Usually I like to keep opinions like this to myself. Not because I'm not comfortable with my opinion, but because I have a fear of offending other dietitians (or of making them think I'm some crackpot dietitian that doesn't have a clue). However, this morning I read a blog post by Dr. Arya Sharma about the new US food guide. Yes, he, too, blogged about the new MyPlate that I talked about just last week. However, the title of his post was: "Plate or Pyramid - Why Nobody Really Cares About Nutrition Guides." I have to admit that when I saw the subject line in my inbox, I thought "Whoa! That's a bold statement!" And it is! But then I read the post and watched the accompanying video, and all I could think was "Finally! Someone else agrees with me!"

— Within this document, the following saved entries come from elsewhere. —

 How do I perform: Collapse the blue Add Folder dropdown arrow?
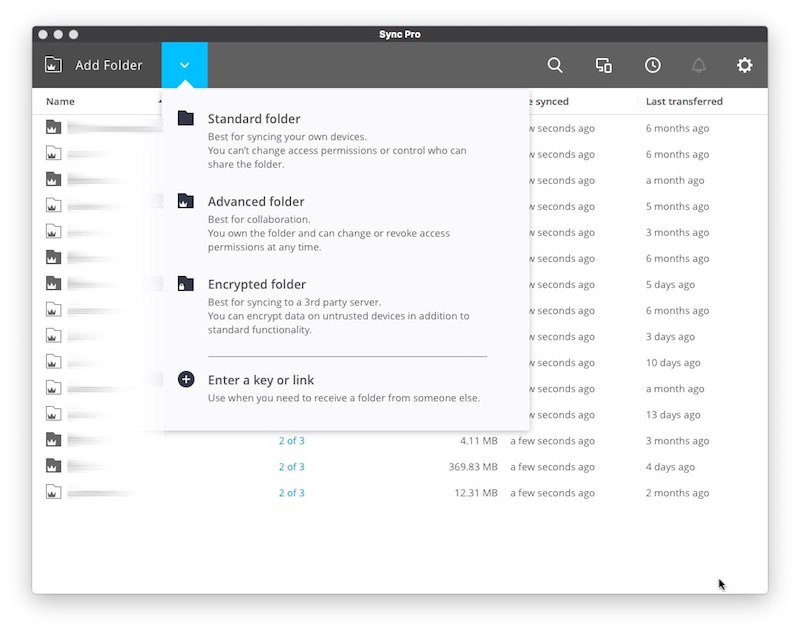pos(184,65)
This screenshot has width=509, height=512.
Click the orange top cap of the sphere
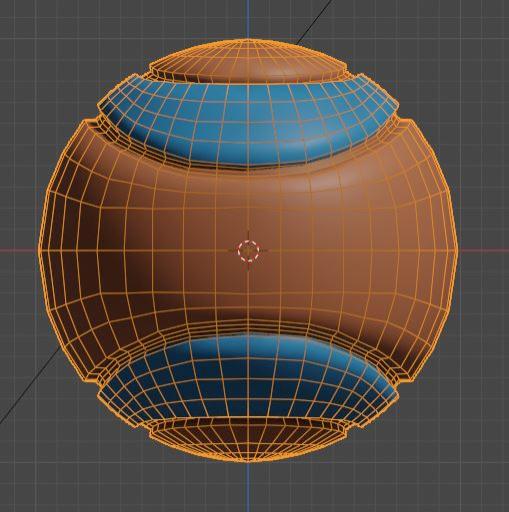tap(248, 60)
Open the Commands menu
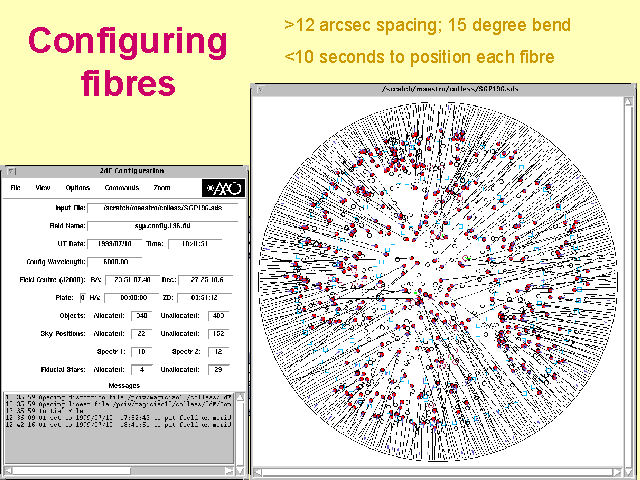This screenshot has height=480, width=640. point(122,187)
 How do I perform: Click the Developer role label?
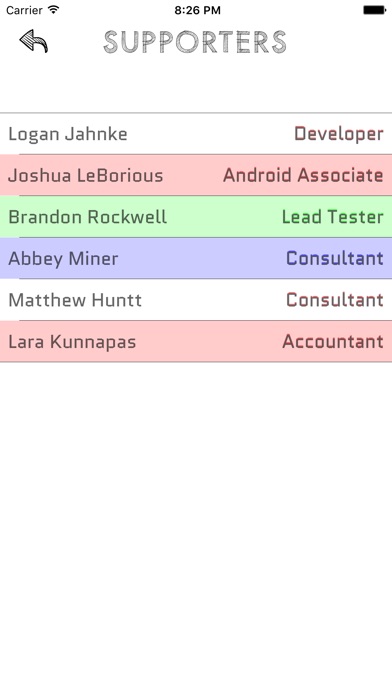pyautogui.click(x=339, y=134)
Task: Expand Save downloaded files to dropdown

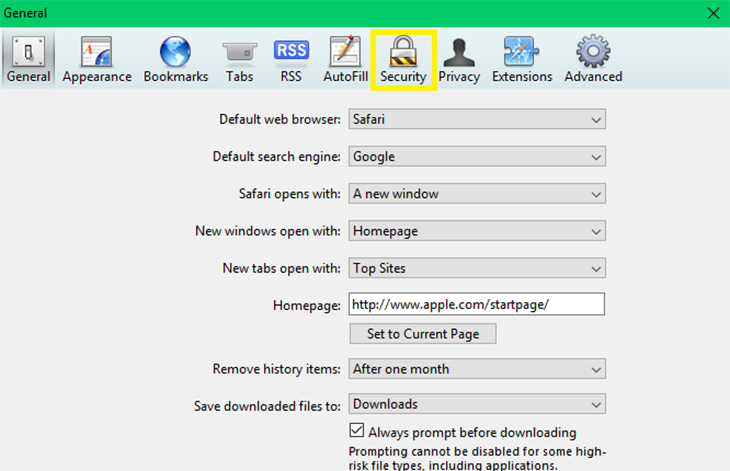Action: [477, 404]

It's not that food guides are a bad idea. They just aren't the solution to the core problem of why people don't eat healthfully. It's not that people think the foods listed in the guides are bad, it's just that the food guides don't make it any easier to eat well. Food guides are sort of akin to flossing. We all know we should floss daily, but how many people do? (Yes, some of us do, but not that many of us!) Yep, we all know we should have so many servings of this, this, and that, but how many of us ACTUALLY do?

I think one of the biggest issues with the food guides is (as Dr. Sharma notes in the video) that dietitians often don't see the design flaws of the food guides. Why? Because we're nutrition nerds! It seems logical to us to tally our servings, because that's what we're trained to do! THAT IS NOT NORMAL!!!! Lovely if it were, but it just isn't!

The solution? I wish I had it. Perhaps what we really need is to have a non-"nutrition nerd" create a "food guide," and to have some liberal dietitians proofread it. Maybe we need a food psychologist to help. I don't know, but I do know that current food guides just aren't fresh and sexy enough to get people to pay attention.

So, assuming you don't have a food guide hanging on your fridge, here's my best advice to you:
Eat fresh foods. The fresher the better; the closer to the farm, the better.

Friday, June 3, 2011

The Collapse of the Food Pyramid

Yesterday the USDA unveiled their new food guide. Previously, the recommended food pattern for Americans was represented by a pyramid. However, as you'll read in the all the news articles, many found the pyramid confusing. Take a look below:

The new "food guide" is based on a plate model - something that I have used extensively in teaching healthy eating principles to clients. The idea behind the plate model is that it is less abstract, so it's easier to translate healthy eating recommendations into practice. Take a look below for the new guide, also known as "MyPlate."

A pretty simple principle, really. Load up half your plate with fruits and vegetables, then finish off with a protein source and some whole grains on the other half. Top it all off with a glass of milk or alternative, and you've got a balanced meal. Does this sound like something you do at home? I hope so, but the reality is that it's not what most people do. However, it's never too late to start.

Here are my best tips:

1) Prepare more than one type of veg if you want to make your plate half veggies. For example, cook a vegetable, such as asparagus, and then have some raw veggie sticks or salad as well.

2) Add fruit to your salads or your main meal. For example, throw some apple slices or mandarin orange segments on your salad. Raisins are fantastic when added to couscous, quinoa, or rice.

3) Put the veggies on your plate first. If you put the protein and grains on your plate first, you're unlikely to leave enough space for your veggies. Fill up half your plate with the veggies first, then go from there.

4) You've heard it from me before, but here we go again! If you're not going to have a milk or alternative as your mealtime beverage, just have water. No pop, coffee, tea, or juice at meals.